What you will do
Lines, not repeats, are what count: give the number of lines below that hold "sidebar", and nothing more.

Dataset entries
= = = = = = =

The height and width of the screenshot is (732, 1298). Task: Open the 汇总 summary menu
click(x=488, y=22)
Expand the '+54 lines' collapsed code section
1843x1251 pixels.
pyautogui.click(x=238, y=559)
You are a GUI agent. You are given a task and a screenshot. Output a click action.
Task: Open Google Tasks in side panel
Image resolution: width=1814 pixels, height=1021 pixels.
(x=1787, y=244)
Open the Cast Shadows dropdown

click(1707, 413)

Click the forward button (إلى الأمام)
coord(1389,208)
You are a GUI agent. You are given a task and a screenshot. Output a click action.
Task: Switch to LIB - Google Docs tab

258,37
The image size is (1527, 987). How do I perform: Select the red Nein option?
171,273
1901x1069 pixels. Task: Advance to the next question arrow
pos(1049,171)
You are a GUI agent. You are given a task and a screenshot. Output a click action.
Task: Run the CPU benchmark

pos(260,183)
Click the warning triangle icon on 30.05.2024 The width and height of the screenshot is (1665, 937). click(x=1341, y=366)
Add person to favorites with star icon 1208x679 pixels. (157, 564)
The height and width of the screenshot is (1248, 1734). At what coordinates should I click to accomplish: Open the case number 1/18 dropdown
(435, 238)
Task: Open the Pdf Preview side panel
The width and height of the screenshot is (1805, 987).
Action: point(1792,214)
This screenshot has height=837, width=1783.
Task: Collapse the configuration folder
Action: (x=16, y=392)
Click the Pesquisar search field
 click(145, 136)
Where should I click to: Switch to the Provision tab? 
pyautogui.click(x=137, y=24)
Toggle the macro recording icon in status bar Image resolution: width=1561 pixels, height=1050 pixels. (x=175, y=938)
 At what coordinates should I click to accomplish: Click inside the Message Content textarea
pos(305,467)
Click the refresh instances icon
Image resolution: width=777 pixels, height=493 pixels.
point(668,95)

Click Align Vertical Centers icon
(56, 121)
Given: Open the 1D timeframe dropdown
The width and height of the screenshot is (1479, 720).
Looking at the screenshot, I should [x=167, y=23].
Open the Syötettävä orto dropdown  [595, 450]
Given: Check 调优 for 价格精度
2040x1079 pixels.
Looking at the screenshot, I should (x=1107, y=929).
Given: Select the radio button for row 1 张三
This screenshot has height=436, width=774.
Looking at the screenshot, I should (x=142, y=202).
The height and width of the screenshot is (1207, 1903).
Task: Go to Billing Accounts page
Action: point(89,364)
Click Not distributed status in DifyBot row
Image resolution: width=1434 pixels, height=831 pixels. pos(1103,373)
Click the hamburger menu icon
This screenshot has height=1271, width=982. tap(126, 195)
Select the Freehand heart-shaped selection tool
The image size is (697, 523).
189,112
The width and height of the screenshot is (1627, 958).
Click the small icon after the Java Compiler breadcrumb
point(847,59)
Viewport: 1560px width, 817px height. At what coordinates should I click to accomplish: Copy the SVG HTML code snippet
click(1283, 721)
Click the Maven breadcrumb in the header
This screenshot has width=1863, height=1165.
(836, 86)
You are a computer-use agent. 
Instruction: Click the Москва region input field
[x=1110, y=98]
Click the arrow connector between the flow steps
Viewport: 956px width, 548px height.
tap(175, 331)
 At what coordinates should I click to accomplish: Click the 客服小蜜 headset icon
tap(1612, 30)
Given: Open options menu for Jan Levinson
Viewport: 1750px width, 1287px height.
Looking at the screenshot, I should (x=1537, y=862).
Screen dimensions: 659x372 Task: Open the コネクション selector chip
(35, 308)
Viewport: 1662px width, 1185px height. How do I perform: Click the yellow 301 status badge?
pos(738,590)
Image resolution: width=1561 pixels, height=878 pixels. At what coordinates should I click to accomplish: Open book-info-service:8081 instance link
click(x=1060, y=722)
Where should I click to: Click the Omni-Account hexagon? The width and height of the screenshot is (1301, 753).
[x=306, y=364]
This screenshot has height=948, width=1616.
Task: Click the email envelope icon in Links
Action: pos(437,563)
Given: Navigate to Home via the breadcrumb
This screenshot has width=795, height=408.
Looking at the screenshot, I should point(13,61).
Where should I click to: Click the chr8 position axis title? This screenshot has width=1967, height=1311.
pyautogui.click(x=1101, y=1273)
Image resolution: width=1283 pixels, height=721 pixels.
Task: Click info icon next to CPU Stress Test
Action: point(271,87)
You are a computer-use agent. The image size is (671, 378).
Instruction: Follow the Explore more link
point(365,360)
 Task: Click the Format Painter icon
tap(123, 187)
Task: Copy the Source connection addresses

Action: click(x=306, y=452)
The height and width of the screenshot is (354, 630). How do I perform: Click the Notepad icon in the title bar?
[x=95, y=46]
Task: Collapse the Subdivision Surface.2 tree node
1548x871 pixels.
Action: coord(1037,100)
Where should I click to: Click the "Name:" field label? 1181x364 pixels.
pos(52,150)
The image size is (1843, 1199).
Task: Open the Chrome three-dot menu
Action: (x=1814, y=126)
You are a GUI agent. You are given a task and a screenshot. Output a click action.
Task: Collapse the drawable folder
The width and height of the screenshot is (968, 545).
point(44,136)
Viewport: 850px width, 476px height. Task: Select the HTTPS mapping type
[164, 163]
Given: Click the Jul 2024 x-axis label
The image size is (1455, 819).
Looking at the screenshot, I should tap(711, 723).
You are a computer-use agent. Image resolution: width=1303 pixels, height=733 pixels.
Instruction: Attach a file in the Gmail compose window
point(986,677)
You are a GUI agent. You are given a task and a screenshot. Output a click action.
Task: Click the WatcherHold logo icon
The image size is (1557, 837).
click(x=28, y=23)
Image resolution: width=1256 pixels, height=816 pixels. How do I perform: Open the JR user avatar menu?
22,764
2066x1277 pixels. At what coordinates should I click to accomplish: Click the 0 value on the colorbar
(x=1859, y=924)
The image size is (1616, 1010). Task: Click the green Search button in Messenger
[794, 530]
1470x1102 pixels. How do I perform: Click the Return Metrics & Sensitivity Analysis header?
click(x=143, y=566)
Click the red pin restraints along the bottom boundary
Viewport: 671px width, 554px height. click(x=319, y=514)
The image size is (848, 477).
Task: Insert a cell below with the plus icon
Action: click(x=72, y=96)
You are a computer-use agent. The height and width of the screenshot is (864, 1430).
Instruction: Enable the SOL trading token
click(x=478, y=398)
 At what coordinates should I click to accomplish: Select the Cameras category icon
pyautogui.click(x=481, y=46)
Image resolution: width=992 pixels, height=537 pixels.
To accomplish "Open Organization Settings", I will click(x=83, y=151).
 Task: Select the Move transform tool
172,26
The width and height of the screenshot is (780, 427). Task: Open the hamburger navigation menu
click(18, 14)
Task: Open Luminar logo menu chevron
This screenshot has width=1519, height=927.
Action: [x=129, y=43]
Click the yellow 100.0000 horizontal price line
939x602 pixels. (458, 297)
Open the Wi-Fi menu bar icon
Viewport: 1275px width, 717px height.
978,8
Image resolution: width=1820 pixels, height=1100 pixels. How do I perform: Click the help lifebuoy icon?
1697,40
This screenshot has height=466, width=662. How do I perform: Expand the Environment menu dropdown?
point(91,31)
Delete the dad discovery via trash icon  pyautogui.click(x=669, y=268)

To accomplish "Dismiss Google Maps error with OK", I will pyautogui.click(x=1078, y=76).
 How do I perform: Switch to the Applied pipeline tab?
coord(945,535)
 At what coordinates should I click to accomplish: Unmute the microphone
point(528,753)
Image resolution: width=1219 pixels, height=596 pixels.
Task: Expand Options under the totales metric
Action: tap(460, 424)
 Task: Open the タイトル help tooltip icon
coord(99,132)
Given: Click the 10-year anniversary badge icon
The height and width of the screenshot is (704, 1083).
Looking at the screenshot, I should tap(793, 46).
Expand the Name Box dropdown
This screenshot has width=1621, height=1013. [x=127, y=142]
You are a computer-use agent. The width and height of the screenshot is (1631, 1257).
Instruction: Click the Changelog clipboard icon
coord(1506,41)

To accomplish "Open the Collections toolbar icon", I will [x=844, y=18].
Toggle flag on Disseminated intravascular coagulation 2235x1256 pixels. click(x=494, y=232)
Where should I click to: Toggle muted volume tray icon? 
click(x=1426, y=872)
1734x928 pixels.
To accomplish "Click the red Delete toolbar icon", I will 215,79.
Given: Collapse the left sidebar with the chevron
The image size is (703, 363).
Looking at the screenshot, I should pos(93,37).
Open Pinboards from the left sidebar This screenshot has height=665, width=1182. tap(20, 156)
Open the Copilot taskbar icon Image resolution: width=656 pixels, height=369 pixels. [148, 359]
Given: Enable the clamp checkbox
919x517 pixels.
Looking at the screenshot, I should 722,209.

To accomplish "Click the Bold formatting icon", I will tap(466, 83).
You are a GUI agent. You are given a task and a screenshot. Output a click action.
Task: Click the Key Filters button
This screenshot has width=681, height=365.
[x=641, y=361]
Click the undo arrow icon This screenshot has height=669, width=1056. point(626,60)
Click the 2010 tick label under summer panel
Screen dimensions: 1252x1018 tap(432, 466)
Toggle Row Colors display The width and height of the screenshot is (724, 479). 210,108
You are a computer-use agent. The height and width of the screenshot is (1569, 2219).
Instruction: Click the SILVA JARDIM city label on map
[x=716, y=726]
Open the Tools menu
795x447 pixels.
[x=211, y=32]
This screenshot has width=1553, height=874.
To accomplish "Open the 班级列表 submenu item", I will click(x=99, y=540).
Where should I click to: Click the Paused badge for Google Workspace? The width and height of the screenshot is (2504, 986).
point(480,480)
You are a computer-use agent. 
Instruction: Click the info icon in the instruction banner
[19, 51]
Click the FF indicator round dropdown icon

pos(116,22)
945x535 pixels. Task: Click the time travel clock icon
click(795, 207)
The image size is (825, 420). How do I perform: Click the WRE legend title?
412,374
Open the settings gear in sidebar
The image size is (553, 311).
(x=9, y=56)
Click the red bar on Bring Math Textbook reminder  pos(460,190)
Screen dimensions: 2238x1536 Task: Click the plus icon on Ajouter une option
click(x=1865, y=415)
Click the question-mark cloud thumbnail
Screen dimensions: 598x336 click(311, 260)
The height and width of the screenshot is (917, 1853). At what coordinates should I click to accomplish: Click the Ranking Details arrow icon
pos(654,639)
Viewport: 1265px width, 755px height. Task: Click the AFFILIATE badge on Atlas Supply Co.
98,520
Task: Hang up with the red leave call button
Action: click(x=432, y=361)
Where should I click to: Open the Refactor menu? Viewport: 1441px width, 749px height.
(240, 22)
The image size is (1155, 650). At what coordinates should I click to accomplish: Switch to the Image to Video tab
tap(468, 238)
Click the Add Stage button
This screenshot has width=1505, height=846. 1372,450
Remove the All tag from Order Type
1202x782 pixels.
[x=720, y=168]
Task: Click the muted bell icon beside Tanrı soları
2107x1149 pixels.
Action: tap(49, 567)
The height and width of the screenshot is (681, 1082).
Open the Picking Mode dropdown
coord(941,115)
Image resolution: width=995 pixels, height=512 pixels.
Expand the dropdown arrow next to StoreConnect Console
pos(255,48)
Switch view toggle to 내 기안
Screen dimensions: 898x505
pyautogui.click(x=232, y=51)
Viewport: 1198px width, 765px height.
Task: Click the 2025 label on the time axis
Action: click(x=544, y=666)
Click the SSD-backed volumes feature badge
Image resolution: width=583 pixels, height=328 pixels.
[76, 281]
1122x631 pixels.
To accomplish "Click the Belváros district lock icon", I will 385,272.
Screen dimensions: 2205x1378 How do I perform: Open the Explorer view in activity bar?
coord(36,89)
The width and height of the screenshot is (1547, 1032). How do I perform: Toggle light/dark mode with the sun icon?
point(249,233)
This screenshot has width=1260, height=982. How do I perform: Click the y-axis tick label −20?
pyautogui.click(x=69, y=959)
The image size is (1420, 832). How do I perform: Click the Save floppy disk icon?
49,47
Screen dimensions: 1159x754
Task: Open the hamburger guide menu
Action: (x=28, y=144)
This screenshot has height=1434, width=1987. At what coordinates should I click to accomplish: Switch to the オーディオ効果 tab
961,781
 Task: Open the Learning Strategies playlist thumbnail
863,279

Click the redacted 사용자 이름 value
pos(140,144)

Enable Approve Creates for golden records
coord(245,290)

= = = = = = =

Response
3